> Input records
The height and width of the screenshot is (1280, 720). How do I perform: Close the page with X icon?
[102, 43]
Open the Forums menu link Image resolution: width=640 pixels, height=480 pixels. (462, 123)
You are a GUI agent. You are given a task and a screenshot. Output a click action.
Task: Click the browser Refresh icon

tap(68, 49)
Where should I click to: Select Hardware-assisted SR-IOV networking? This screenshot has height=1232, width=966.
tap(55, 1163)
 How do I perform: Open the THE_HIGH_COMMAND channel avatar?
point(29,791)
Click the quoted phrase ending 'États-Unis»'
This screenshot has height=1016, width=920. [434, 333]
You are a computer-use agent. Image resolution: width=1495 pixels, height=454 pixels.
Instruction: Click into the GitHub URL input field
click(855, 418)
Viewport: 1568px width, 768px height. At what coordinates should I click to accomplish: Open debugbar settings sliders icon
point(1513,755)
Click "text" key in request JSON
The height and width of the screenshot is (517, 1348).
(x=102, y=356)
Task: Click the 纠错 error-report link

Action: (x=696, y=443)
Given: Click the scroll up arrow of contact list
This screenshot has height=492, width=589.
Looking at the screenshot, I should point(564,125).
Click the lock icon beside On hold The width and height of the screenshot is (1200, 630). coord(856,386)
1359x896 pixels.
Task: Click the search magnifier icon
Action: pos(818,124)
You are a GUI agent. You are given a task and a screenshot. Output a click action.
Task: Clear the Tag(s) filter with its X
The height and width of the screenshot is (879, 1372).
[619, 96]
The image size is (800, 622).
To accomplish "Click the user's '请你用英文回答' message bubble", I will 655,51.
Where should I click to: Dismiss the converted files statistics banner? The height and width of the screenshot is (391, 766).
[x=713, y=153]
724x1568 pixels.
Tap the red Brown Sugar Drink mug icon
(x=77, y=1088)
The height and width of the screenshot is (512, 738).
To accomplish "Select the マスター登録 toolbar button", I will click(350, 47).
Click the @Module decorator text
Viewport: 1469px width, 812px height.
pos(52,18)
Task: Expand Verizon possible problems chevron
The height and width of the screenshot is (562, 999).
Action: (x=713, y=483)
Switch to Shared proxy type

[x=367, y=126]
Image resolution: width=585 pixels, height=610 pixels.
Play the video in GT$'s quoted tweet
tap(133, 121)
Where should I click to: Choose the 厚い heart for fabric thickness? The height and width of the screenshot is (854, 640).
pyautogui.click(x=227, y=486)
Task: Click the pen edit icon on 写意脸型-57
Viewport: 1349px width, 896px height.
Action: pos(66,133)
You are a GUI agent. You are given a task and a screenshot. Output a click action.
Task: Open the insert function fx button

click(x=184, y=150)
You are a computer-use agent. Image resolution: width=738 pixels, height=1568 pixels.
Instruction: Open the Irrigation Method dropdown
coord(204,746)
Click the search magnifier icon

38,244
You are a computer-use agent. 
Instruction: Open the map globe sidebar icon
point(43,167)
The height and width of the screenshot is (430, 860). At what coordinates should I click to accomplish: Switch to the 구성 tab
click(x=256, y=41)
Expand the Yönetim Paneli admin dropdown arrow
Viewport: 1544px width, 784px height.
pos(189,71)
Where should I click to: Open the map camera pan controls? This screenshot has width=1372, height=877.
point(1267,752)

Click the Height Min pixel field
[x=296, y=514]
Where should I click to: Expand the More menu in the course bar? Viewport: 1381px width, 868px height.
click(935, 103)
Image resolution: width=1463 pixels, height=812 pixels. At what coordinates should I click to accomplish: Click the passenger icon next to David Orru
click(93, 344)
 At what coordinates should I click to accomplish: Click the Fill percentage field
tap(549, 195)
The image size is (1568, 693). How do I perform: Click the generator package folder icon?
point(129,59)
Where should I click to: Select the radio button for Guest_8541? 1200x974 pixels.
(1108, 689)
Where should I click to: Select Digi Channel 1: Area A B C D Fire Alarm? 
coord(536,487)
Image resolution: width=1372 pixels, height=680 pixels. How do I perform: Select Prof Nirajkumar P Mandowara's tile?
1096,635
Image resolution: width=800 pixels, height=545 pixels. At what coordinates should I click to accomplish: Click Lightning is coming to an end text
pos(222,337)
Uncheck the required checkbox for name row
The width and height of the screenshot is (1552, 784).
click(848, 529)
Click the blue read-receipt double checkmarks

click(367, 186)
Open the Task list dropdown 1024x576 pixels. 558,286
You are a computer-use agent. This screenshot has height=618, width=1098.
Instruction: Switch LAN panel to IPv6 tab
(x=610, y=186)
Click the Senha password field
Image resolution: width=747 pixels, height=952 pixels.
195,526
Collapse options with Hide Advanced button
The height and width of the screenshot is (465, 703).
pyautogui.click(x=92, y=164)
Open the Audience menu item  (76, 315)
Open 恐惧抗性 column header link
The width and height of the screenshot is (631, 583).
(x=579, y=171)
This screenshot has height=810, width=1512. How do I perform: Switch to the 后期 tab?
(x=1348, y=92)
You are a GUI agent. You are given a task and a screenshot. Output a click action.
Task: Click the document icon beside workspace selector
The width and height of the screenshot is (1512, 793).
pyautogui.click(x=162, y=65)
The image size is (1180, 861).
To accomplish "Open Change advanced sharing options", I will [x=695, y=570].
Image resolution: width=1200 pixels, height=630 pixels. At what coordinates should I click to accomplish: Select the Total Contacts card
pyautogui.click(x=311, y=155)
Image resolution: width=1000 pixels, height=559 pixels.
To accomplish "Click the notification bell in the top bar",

> Exercise objective
Copy out the rows above verbatim, starting at the first line of the rows and ending at the line containing "This screenshot has height=1016, width=920.", with both ends included.

> Final result
The height and width of the screenshot is (1280, 720). How do I perform: Close the page with X icon?
[102, 43]
Open the Forums menu link Image resolution: width=640 pixels, height=480 pixels. (462, 123)
You are a GUI agent. You are given a task and a screenshot. Output a click action.
Task: Click the browser Refresh icon

tap(68, 49)
Where should I click to: Select Hardware-assisted SR-IOV networking? This screenshot has height=1232, width=966.
tap(55, 1163)
 How do I perform: Open the THE_HIGH_COMMAND channel avatar?
point(29,791)
Click the quoted phrase ending 'États-Unis»'
This screenshot has height=1016, width=920. [434, 333]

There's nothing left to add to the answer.